Of course, as much as schools say they are a comforting environment, there is no effort to stop the academic stress that students suffer from. For example, many high schools and even middle schools provide students with certificates for ‘distinguished honor roll’ (all A’s) or ‘honor roll’ (A’s and B’s), as well as display the ‘principal’s list’ which is a list of all students who got entirely A’s. This is nothing to argue with, as it recognizes students that put effort to retain good grades. However, by reinforcing the idea that getting all A’s shows the highest amount of effort, it puts more stress on students, even ones who may have gotten a single B. Even one low grade in a difficult class can keep a student from having their name displayed for their hard work. This idea that a letter grade reflects the amount of effort that was put into school is only reinforced when schools do more and more for students who got only A’s. A student’s mental health will only decrease as they overwork and degrade themselves by putting their worth into grades. Instead of claiming students who ‘try their hardest’ or ‘earned their grades’ are getting recognized, schools need to do more to appreciate all of their students.

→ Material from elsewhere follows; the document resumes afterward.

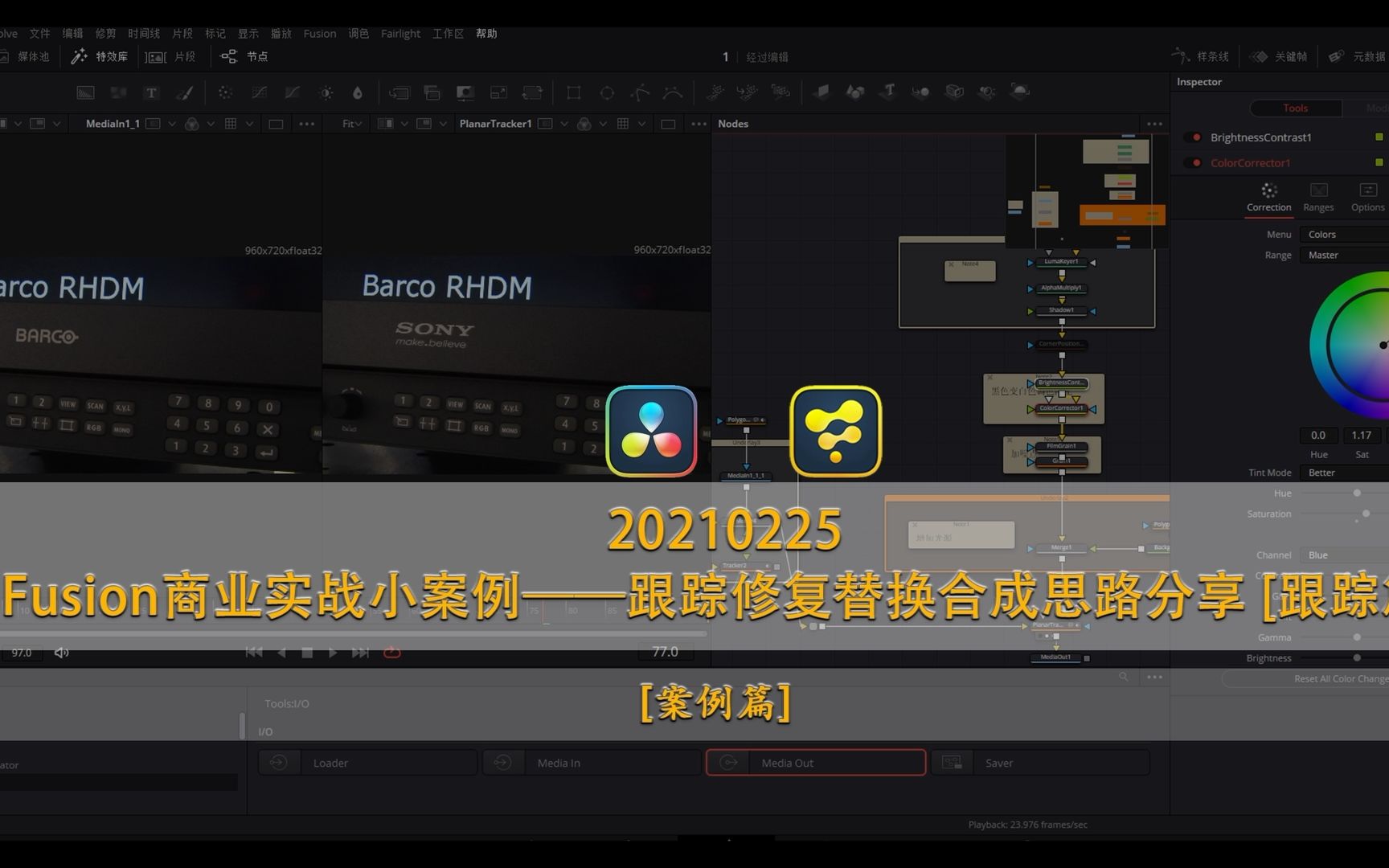Open the Fusion menu
The height and width of the screenshot is (868, 1389).
click(x=319, y=33)
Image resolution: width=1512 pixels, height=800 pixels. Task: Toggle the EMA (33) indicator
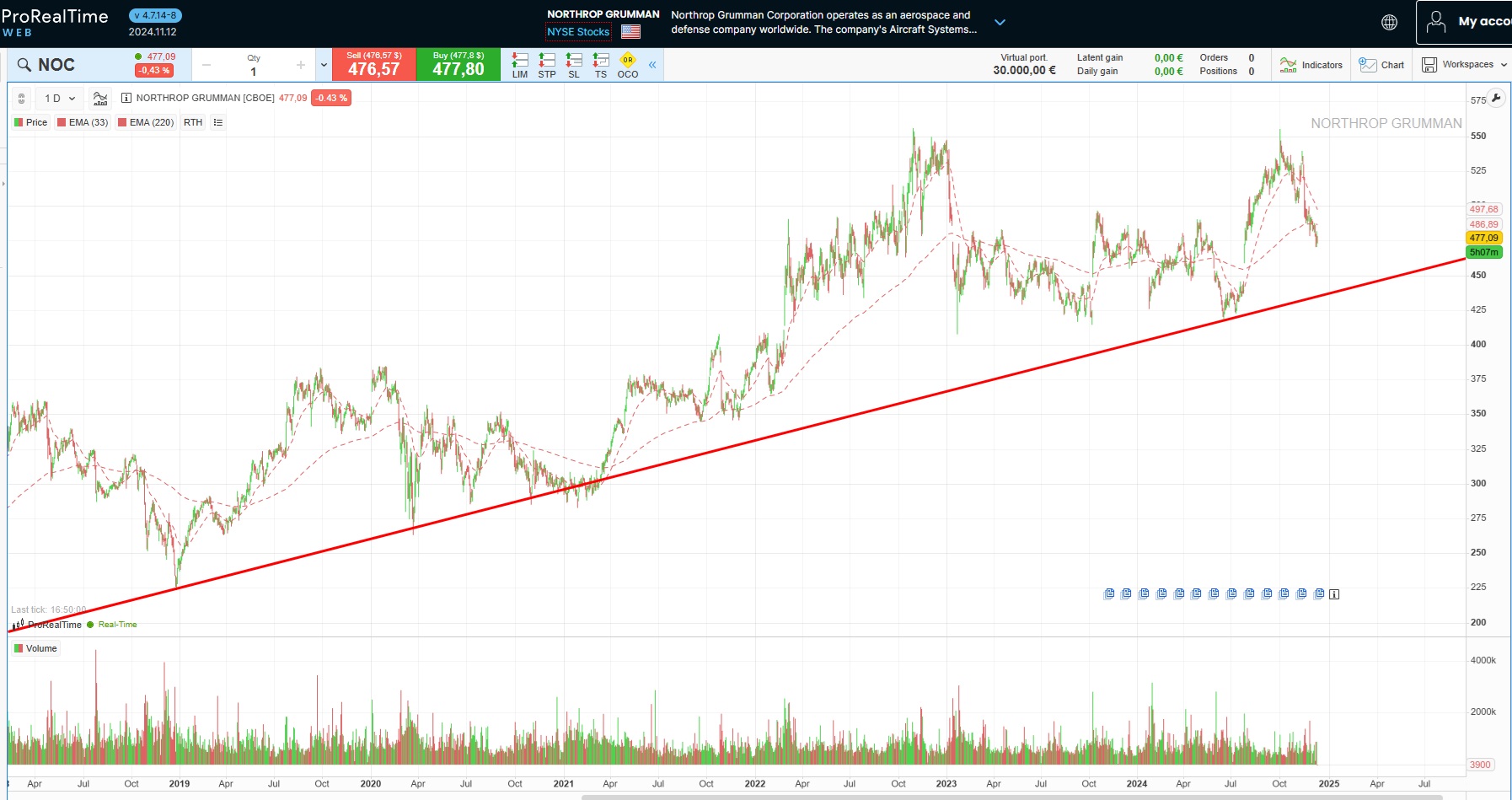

The most well-known issue among high schools is the discrimination students face. Countless high schools put up signs that throw around words like respect and integrity, without really teaching their students what this means. One of the biggest causes for mental illness and mental health problems in kids is caused by discrimination, most commonly because of race, ethnicity, or sexual orientation. Teachers scold students every so often when they hear something inappropriate or rude, but schools and the people who run them never do anything to prevent discrimination from continuing. Most adults who run school districts are so detached from their students that sending out random messages and putting up posters is the most they do to help. A study done by the National Center for Education Statistics says that, “nearly all (96 percent) public schools reported providing mental health services for their students during the 2021-22 school year. However, 88 percent of public schools did not strongly agree that they could effectively provide mental health services to all students in need.” Even when schools recognize the struggle students are dealing with in their schools, we can see from this study that most representatives didn’t think they could properly care for their students. Providing small necessities for people who are willing to come out in the first place and say they’re suffering is not enough to prevent the increasing mental damage students are carrying in school. These statistics have even shown for years that the likelihood of suicide or self harm in students is much greater among people of color, and people who are in the LGBTQ+ community. The only way this can decrease is by raising students in an environment where they’re actually taught to be respectful and understanding.

There are so many causes of mental health problems that have been revealed as awareness has risen, but despite all the people fighting against harmful behavior, it seems only a few schools are making changes. If the adults who dedicate their lives to running high schools gave more attention to providing students with the resources they need, they would see that more students are suffering than they know. Countless possibilities of difficult home lives, organically developed mental illnesses,  academic stress reinforced by the flawed rewards system of school, and discrimination that seems to be ignored all add up to the degrading mental health of high school students. The only way to really help students to grow and be successful in life is to look deeper than grades and behavior and realize that students are suffering, and the schools they rely on are the problem.